Depois, as banalidades debitadas por qualquer treinador, jogador ou dirigente, antes e depois dos jogos, passaram a abrir telejornais. Não raramente, são gasolina derramada  em cima do fogo.

Se antes da revolução de Abril o futebol era tomado como um dos suportes alienantes do Regime, actualmente protagoniza a própria alienação.

Enquanto pululam nas redes sociais as 'virgens ofendidas'  com a remuneração de um gestor ou de um governante, não há memória de alguém se incomodar com os valores obscenos  dos contratos  celebrados por futebolistas, treinadores e intermediários. Importante é que o clube ganhe.

Este mundo de faz-de-conta, construído na intriga e no exacerbamento de tensões, constitui uma realidade potencialmente explosiva .

Todos o sabem, mas todos o escondem, enquanto meticulosamente  lançam achas para a fogueira.
                
Os incidentes de Guimarães ou do Marquês provam que se foi longe demais. Mas quem se importa? O mecanismo do passa-culpas foi accionado de imediato. O edil da capital recebeu em júbilo os campeões nos Paços do Concelho. E os media, acríticos, não se fizeram  rogados. 

Vivem-se tempos estranhos. Com o colapso das ideologias, os recalcamentos e os fanatismos  encontraram terreno propício.  Os vazios nunca perduram indefinidamente.

Os clubismos foram conquistando o território das emoções.
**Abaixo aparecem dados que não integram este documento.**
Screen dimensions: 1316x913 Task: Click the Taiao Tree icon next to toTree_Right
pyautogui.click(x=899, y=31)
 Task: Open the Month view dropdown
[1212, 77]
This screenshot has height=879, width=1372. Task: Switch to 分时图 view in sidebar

O futebol tomou conta de muita gente. Uns por convicção, outros por oportunismo, e ainda outros por negócio. Raros com alma. E cérebro.

Em tempo: faleceu  Fernando Pires, um jornalista que dedicou mais de meio século de vida ao DN. Nem por isso mereceu, no dia seguinte,  uma linha na primeira página. Chefe da redacção  'à antiga', sabendo de cor o jornal do dia, foi um excelente profissional,  homem justo e leal. Trabalhámos juntos muitos anos. Ficará na minha memória.